By Charlotte Tonkin
A scientific ship set on exploring and expanding our knowledge of the earth’s climate, including changes in sea levels, is docked in the capital before it undertakes its next voyage with New Zealand scientists on board to work out 30 million years of geology.
The ship, Joides Resolution, is four days away from setting sale to Antarctica, where 30 scientists, 20 technicians and 50 drill crews will work around the clock for two months to discover how the ice sheet has retreated and extended in the past 30 million years.
“It’s exhilarating,” says Expedition Project Manager Peter Blum. “There is no other way to generate so many results and get so many samples and measurements.”
The samples are only possible through a state of the art drill on board the ship.
First a drill pipe made up of many separate hollow sections joined together is dropped to the sea floor, then the drill itself is lowered down the pipes to cut into the sediment.
It can drill to depths of up to seven kilometres in water, and then two more kilometres beneath the sea floor.
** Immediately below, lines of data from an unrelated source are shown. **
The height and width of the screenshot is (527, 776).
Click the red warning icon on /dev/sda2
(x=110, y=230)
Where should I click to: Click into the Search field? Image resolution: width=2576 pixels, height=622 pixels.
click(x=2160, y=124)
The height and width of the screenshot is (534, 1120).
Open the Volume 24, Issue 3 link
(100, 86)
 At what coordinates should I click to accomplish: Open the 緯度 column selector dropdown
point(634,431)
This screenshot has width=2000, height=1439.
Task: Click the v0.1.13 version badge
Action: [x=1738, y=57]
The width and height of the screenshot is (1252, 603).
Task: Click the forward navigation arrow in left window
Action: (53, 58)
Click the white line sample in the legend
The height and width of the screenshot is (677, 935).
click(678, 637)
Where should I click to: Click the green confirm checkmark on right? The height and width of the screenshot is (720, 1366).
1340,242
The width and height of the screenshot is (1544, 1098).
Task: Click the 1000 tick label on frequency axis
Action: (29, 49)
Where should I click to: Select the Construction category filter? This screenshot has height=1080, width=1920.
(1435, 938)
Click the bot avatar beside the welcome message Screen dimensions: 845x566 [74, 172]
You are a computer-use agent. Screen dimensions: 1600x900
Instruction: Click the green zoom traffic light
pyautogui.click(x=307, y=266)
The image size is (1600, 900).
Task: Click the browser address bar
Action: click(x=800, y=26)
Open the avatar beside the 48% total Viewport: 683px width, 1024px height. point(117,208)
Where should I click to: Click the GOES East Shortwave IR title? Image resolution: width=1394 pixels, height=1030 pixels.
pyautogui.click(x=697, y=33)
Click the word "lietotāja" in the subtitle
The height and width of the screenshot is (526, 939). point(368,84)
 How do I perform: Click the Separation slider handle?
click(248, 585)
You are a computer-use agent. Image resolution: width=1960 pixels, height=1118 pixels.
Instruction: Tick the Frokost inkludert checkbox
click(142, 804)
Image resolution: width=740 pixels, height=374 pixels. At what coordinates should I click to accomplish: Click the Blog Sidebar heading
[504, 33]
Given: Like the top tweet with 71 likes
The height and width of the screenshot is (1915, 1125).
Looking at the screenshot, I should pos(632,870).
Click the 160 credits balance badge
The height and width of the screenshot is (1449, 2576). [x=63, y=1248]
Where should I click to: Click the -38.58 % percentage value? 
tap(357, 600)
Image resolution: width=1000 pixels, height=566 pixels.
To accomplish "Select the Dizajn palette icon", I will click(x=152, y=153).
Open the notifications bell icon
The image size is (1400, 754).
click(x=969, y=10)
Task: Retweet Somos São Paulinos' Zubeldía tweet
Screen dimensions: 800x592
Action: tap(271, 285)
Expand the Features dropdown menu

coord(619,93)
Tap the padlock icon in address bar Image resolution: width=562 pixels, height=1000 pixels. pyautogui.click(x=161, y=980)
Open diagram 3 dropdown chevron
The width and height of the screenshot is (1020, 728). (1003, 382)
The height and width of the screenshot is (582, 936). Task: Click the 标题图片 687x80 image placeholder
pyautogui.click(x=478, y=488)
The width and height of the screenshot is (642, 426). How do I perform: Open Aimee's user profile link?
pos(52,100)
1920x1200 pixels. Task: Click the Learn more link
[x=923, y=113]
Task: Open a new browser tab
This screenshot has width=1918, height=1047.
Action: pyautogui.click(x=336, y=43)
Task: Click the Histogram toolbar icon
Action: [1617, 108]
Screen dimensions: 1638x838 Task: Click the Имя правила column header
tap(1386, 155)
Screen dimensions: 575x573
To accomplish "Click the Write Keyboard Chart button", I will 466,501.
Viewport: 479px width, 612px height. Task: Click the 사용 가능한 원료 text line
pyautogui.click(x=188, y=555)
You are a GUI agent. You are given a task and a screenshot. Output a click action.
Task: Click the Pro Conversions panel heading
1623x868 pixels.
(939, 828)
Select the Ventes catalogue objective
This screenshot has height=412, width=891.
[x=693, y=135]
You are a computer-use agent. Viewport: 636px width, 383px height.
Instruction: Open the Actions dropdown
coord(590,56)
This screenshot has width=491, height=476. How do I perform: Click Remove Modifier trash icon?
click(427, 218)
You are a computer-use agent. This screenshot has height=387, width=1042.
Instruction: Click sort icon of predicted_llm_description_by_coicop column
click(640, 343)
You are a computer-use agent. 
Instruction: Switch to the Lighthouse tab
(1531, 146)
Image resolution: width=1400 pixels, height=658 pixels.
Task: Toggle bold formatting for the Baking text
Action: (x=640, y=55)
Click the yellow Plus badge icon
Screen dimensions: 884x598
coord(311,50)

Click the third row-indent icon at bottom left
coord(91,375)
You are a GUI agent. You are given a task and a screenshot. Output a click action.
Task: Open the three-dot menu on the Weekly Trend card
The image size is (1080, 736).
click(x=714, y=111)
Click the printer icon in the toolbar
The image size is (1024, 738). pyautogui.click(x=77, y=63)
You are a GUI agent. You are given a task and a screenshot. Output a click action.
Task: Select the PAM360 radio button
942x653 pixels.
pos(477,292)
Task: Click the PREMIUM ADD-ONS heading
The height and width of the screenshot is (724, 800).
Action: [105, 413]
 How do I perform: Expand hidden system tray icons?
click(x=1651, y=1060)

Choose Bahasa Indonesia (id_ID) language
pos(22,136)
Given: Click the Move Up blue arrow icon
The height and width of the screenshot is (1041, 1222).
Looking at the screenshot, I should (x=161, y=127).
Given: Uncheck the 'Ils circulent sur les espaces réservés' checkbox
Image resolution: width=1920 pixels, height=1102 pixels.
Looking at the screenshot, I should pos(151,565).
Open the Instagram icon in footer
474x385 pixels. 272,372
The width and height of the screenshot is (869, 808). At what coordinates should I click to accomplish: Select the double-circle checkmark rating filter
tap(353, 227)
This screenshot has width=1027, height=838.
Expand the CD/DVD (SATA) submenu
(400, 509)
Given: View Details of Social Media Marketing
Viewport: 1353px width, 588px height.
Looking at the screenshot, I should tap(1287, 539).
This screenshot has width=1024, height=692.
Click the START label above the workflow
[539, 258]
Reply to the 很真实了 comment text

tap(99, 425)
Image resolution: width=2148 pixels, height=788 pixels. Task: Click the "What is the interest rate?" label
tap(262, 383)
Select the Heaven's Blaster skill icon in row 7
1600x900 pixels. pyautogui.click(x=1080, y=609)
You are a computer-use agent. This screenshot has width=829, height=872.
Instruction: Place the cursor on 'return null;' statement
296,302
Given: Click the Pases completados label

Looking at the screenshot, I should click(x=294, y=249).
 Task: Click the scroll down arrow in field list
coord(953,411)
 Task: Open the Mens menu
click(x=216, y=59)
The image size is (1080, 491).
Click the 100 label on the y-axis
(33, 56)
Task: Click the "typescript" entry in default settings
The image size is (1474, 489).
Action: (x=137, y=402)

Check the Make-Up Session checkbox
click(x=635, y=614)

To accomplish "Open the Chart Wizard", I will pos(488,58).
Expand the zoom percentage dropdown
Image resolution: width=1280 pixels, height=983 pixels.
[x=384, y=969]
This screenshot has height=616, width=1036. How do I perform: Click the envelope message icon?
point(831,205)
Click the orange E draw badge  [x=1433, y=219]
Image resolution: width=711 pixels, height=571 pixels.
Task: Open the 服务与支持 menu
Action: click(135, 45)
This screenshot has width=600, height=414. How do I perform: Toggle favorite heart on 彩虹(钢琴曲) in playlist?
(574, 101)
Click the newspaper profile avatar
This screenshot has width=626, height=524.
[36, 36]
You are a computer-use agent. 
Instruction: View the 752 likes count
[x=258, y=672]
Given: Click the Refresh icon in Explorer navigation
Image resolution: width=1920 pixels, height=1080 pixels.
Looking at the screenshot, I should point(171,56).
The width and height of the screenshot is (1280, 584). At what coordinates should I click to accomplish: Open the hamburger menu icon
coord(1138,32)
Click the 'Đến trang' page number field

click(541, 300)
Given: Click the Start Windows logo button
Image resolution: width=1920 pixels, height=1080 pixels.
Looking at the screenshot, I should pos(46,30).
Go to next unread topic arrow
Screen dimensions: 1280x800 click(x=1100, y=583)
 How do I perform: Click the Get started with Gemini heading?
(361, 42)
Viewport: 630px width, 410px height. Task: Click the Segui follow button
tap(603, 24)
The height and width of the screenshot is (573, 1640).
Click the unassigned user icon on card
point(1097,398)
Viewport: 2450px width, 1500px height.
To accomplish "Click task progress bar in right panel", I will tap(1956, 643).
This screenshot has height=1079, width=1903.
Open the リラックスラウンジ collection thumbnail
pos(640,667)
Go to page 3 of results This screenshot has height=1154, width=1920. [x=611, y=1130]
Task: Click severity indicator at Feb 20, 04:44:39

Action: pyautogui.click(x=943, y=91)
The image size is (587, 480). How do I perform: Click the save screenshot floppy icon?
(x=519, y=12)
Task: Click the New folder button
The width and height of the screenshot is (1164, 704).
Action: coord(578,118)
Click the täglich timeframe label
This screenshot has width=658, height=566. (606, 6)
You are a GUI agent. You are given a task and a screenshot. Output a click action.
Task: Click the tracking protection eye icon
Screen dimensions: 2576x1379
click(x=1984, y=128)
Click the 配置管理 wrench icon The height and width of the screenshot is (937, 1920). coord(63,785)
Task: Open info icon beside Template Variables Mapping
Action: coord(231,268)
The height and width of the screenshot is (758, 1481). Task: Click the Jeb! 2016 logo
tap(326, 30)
A sample is then brought on board, but preserving that sample is vital to ensuring accurate information is gained.
Each core sample undergoes around 100 tests and is stored indefinitely.
The Integrated Ocean Drilling Programme, or IODP, is an international operation dedicated to investigating Earth’s geological history.
Its aim is to understand how seal levels have changed over millions of years, and how that may affect coastlines around the world.
“The study will help us understand what is happening now and in the future – that is the ultimate goal,” says Mr Blum.
New Zealand joined the programme in 2008. The ship and her crew have just returned from a two month drilling mission off the East Coast of the South Island.
“A little over 1900m of core was recovered – that was a fantastic achievement,” says New Zealand sedimentologist Greg Browne.
A total of 20,000 samples were taken which scientists will be researching for decades.